Accordingly, an accompanying order will grant the defendants' motion to dismiss the complaint.

 
ORDER

For the reasons set forth in an accompanying memorandum, it is this 5th day of October, 1984, hereby

ORDERED: that the defendants' motion to dismiss be, and is hereby, GRANTED; and it is further

ORDERED: that the plaintiff's complaint be, and is hereby, DISMISSED.

NOTES

[1] See Rubber Millers, Inc.'s Supplemental Memorandum on the Issue of Plaintiff's Standing to Sue at 7-10 (hereinafter cited as Plaintiff's Supp. Mem.); see also H.R.Rep. No. 71, 97th Cong., 1st Sess. (1981), reprinted in 1981 U.S.Code Cong. & Ad.News 1781.

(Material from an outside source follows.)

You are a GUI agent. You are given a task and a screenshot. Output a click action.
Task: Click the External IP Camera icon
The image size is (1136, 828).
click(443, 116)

[2] Among other things, the FAR sets up "a single regulation for use by all Executive agencies in their acquisition of supplies and services with appropriated funds." 48 Fed.Reg. 42,102 (to be codified at 48 C.F.R. Ch. 1). The regulations cited by plaintiff provide, in pertinent part:

19.201 General policy.

(a) It is the policy of the Government to place a fair proportion of its acquisitions with small business concerns and small disadvantaged business concerns. Such concerns shall also have the maximum practicable opportunity to participate as subcontractors in the contracts awarded by any executive agency, consistent with efficient contract performance.

* * * * * *

(b) Heads of contracting activities are responsible for effectively implementing the Small Business and Small Disadvantaged Business Utilization Programs within their activities .... They are to ... take all reasonable action to increase small business participation in their activities' contracting processes. 19.202-1 Encouraging small business participation in acquisitions.

Small business concerns shall be afforded an equitable opportunity to compete for all contracts that they can perform to the extent consistent with the Government's interest. When applicable, the contracting officer shall take the following actions:

* * * * * *

(d) Encourage prime contractors to subcontract with small business concerns ....

48 Fed.Reg. 42,245; see Plaintiff's Supp.Mem. at 10-12.